The Journal presents my weekly reflections on being a private, Catholic school principal during what promises to be a year filled with energy, excitement, challenges and possibilities…


One can do a great job and feel it has not been good enough. 


There are teachers in any school that, through who they are, demand almost universal respect from colleagues and students alike. They are the folks who seem to have everything under control, who inspire their students, who juggle their responsibilities with seeming ease, who are the people I want to be like when I grow up. I am blessed to journey with a number of educators who are all but revered in this manner. I had a conversation with one such teacher in the midst of which we spoke about how things had gone for her during the pandemic.

She did not hesitate in her assessment.

“I think I did a really good job,” she said.

“And I feel really crappy about the year,” she concluded.

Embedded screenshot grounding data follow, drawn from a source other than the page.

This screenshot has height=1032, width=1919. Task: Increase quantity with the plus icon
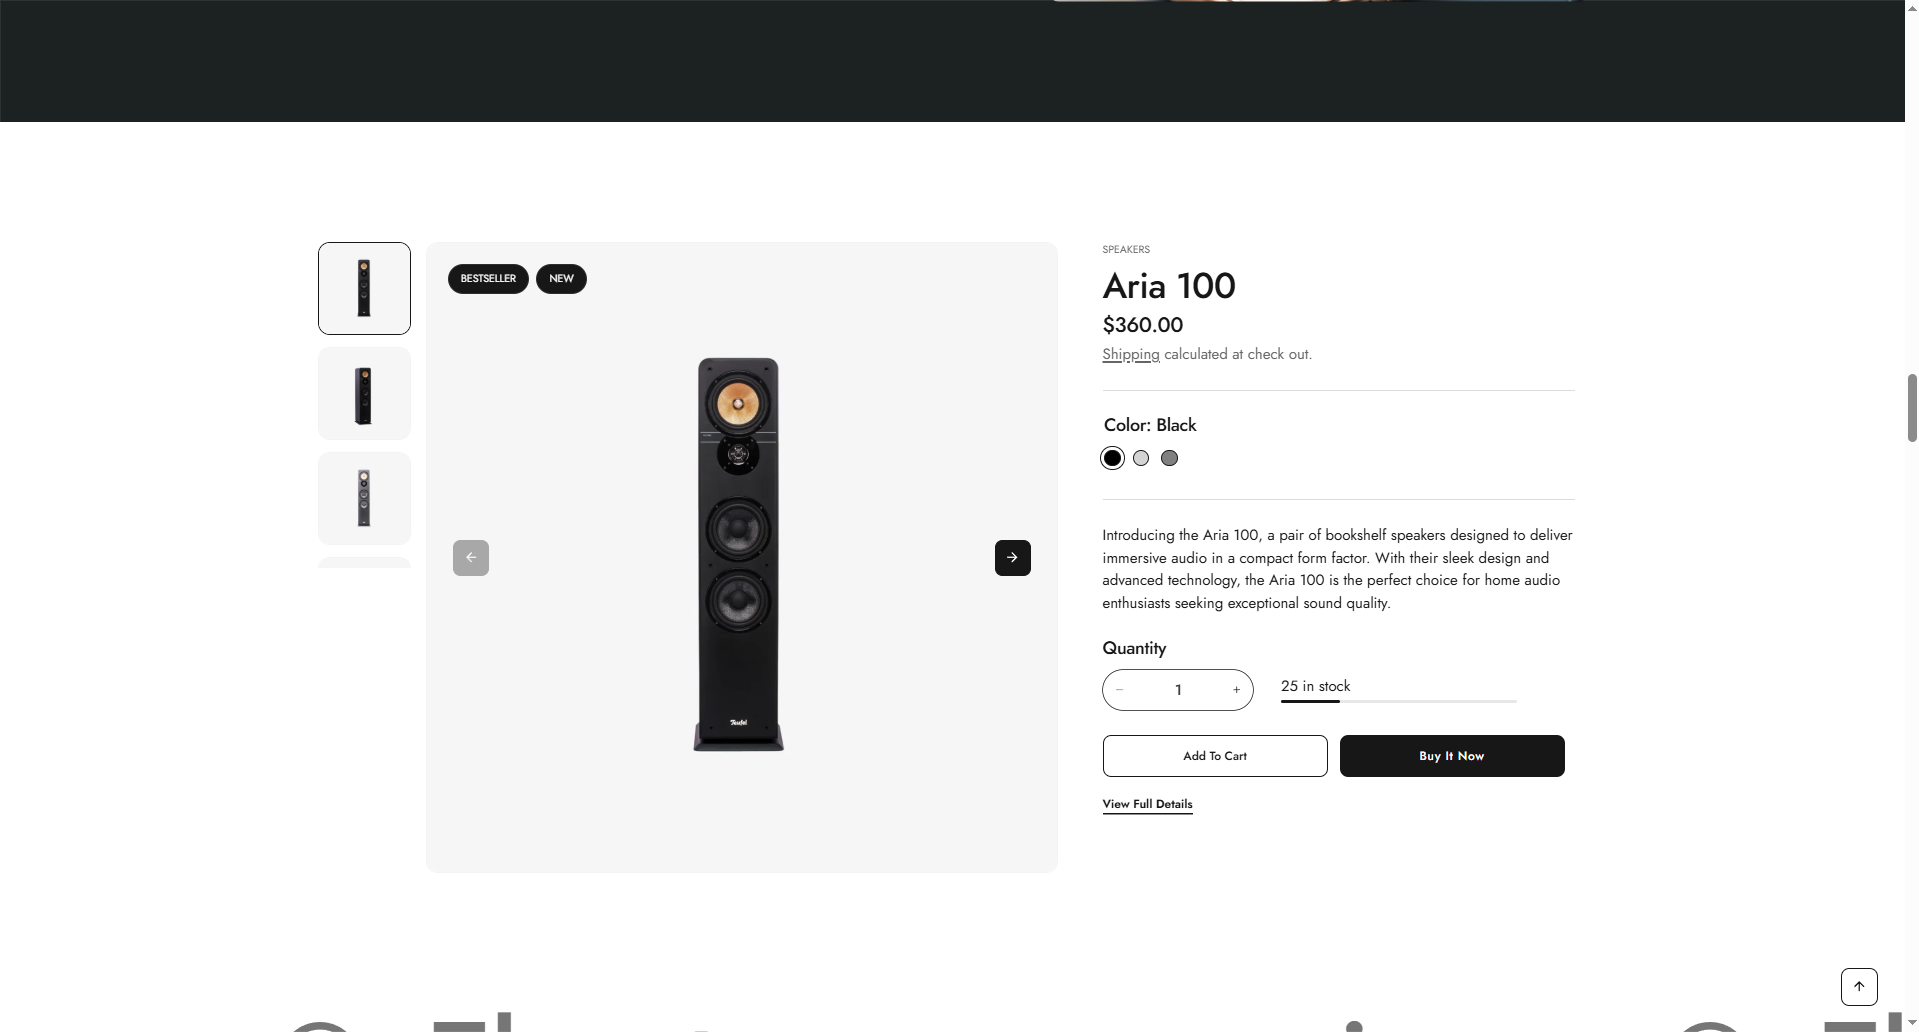click(x=1236, y=690)
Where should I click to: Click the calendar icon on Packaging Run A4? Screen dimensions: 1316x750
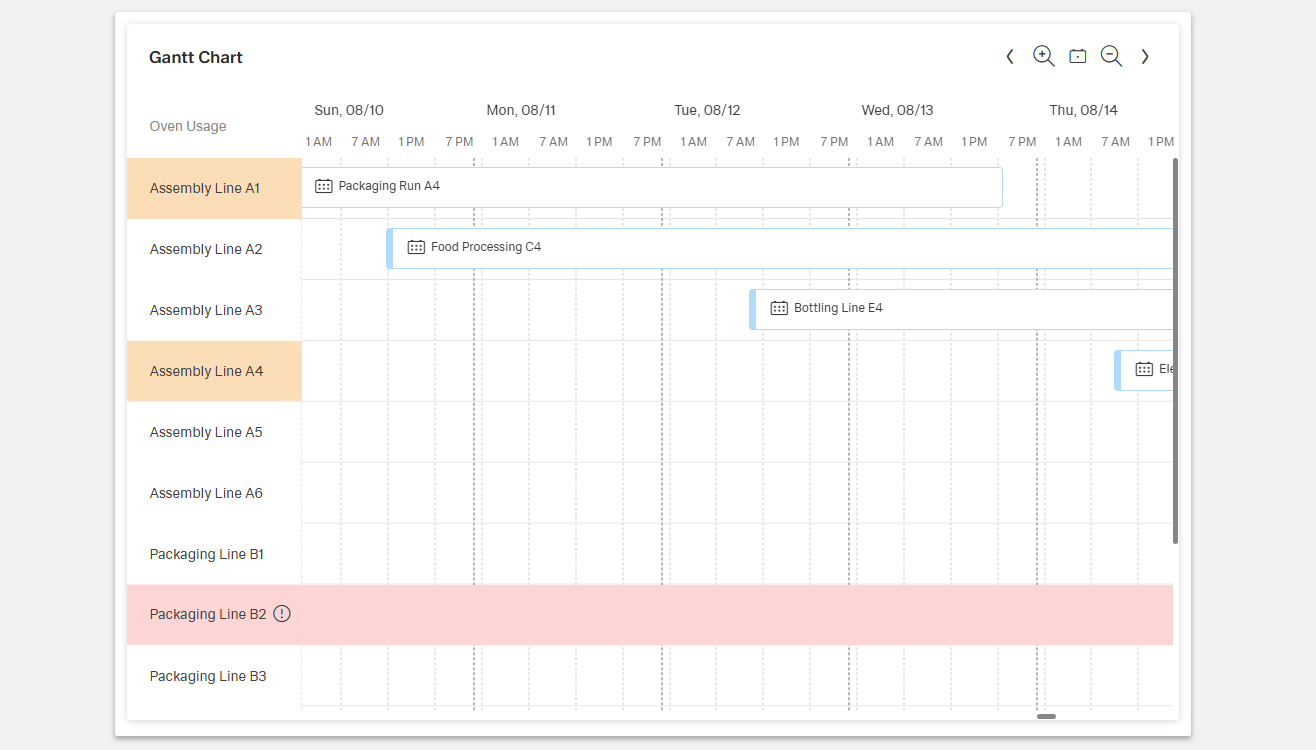pyautogui.click(x=322, y=185)

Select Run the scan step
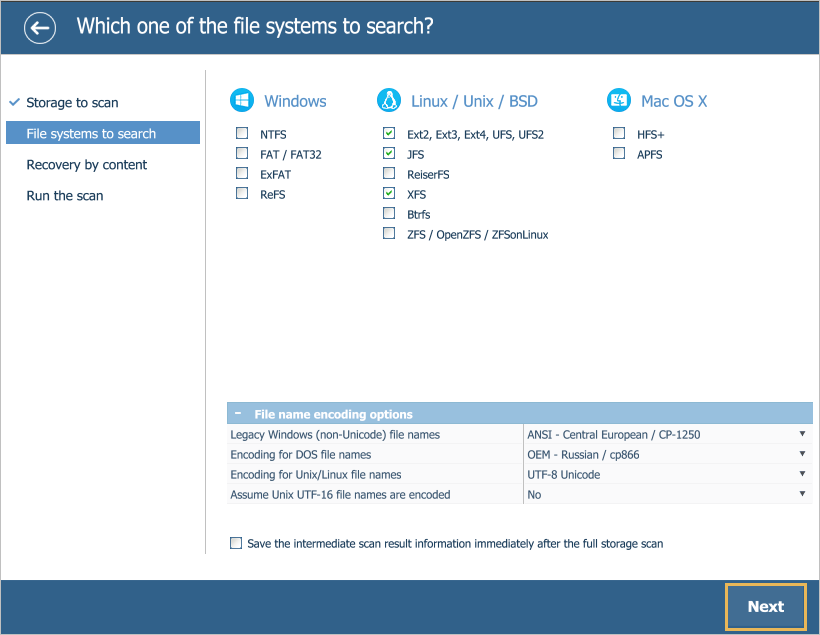pyautogui.click(x=65, y=196)
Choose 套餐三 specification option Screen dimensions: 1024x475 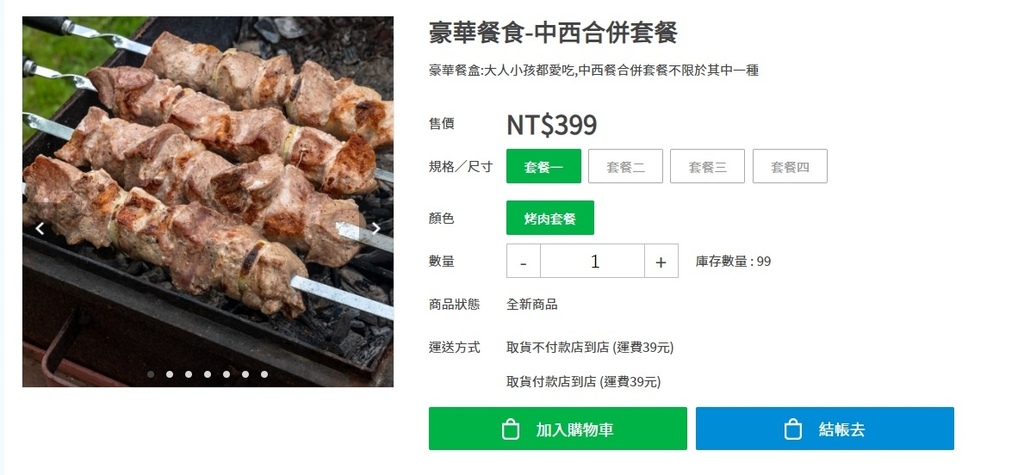707,166
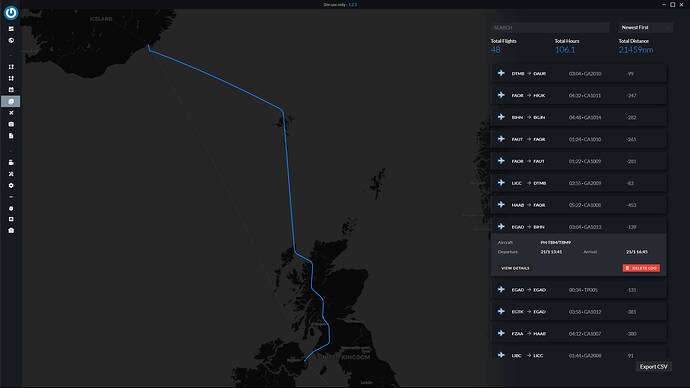This screenshot has width=690, height=388.
Task: Expand the FAOR to HKJK flight entry
Action: pyautogui.click(x=579, y=95)
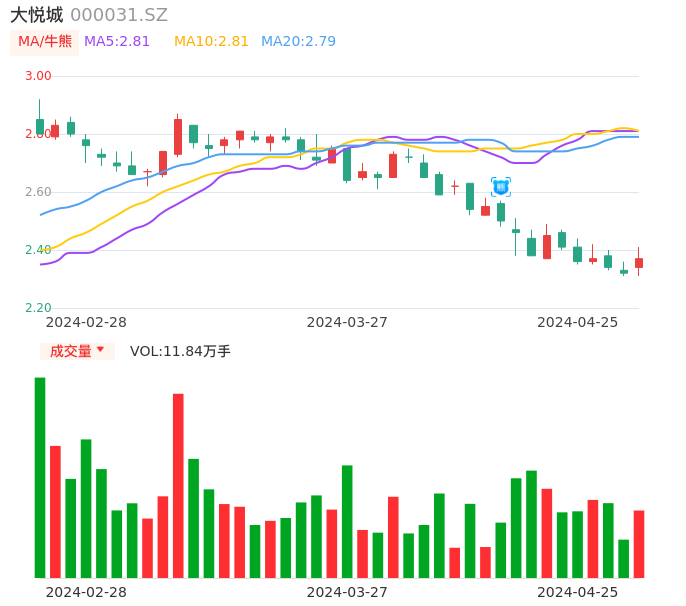Viewport: 686px width, 606px height.
Task: Click the tallest green volume bar at far left
Action: 40,477
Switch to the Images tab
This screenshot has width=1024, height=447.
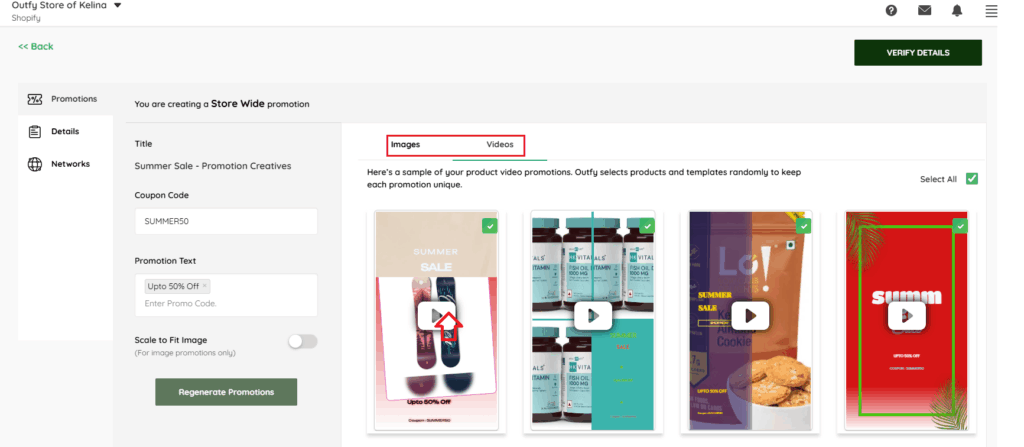405,145
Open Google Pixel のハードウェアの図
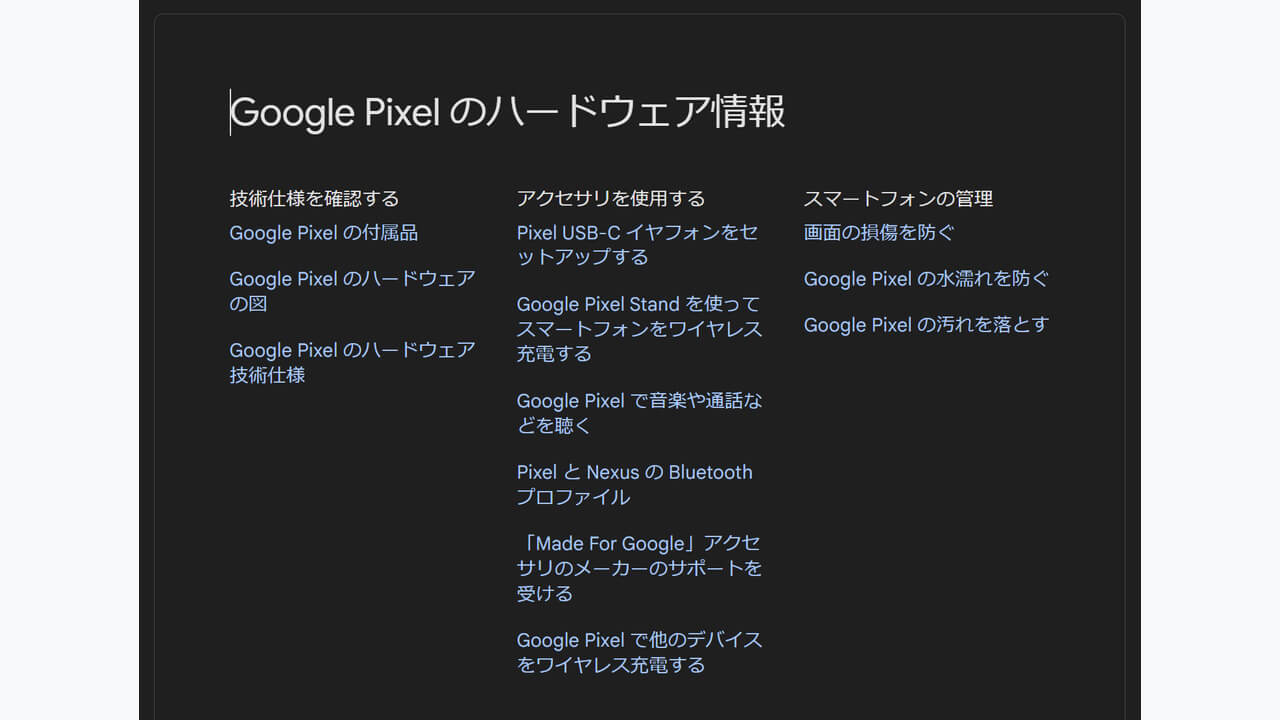The image size is (1280, 720). (x=351, y=291)
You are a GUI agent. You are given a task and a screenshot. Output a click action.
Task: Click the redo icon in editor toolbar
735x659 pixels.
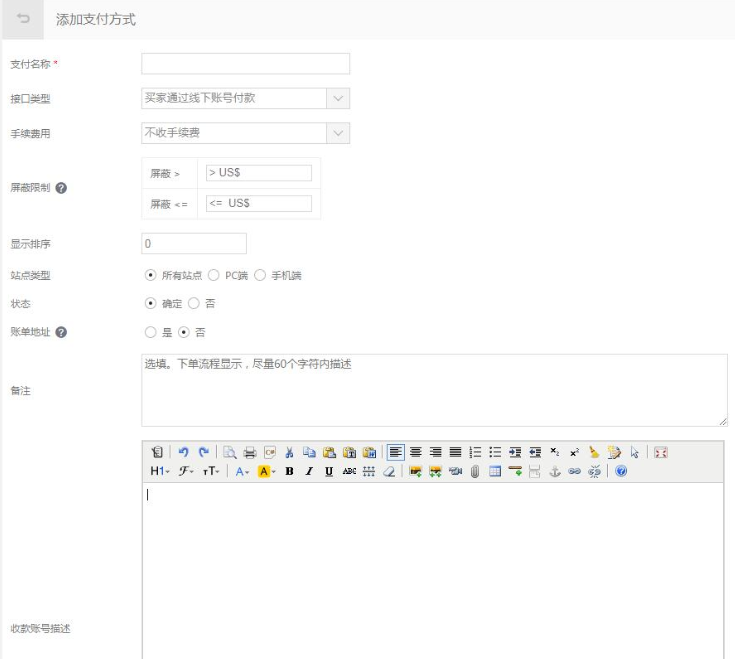pyautogui.click(x=202, y=452)
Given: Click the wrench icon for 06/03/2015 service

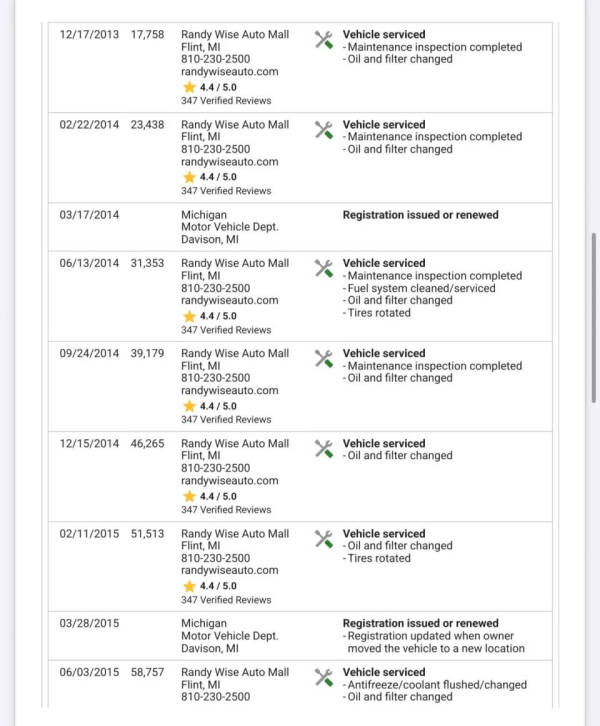Looking at the screenshot, I should pyautogui.click(x=324, y=677).
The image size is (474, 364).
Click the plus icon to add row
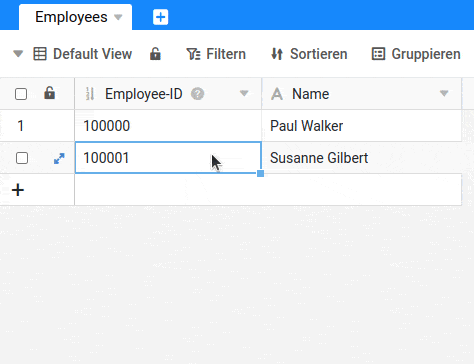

She spoke about all the things she had learned about herself and her teaching. She discussed all the successes she had experienced in trying new things, hitting walls, blasting through them and moving forward. She talked about how she had grown as a teacher and a leader and how her desire to serve our students was stronger than ever. 

I was moved almost to tears.

“I think I did a really good job. And I feel really crappy about the year.” 

I learned long ago that attempting to talk anyone out of their feelings is a dead end prospect. Though I could have explained to this teacher the 137 ways that I knew her conclusion about her year was untrue and that she should stick with the first part of her assessment, I also knew that she was feeling what she was feeling and no amount of persuasion would convince her otherwise.

Moreover, she had encapsulated – as only a teacher of her stature, knowledge, talent and experience can – perhaps the central truth of this pandemic year.

One can do a great job and feel it has not been good enough. 

This paradox is So. Damn. True. 

I cannot improve upon the sentiment.


Fortunately, our positive case rate slowed considerably last week. We had only 1 case during the week, a reduction in number aided greatly by the fact that we were only in school 3 days… gaps in the schedule truly help.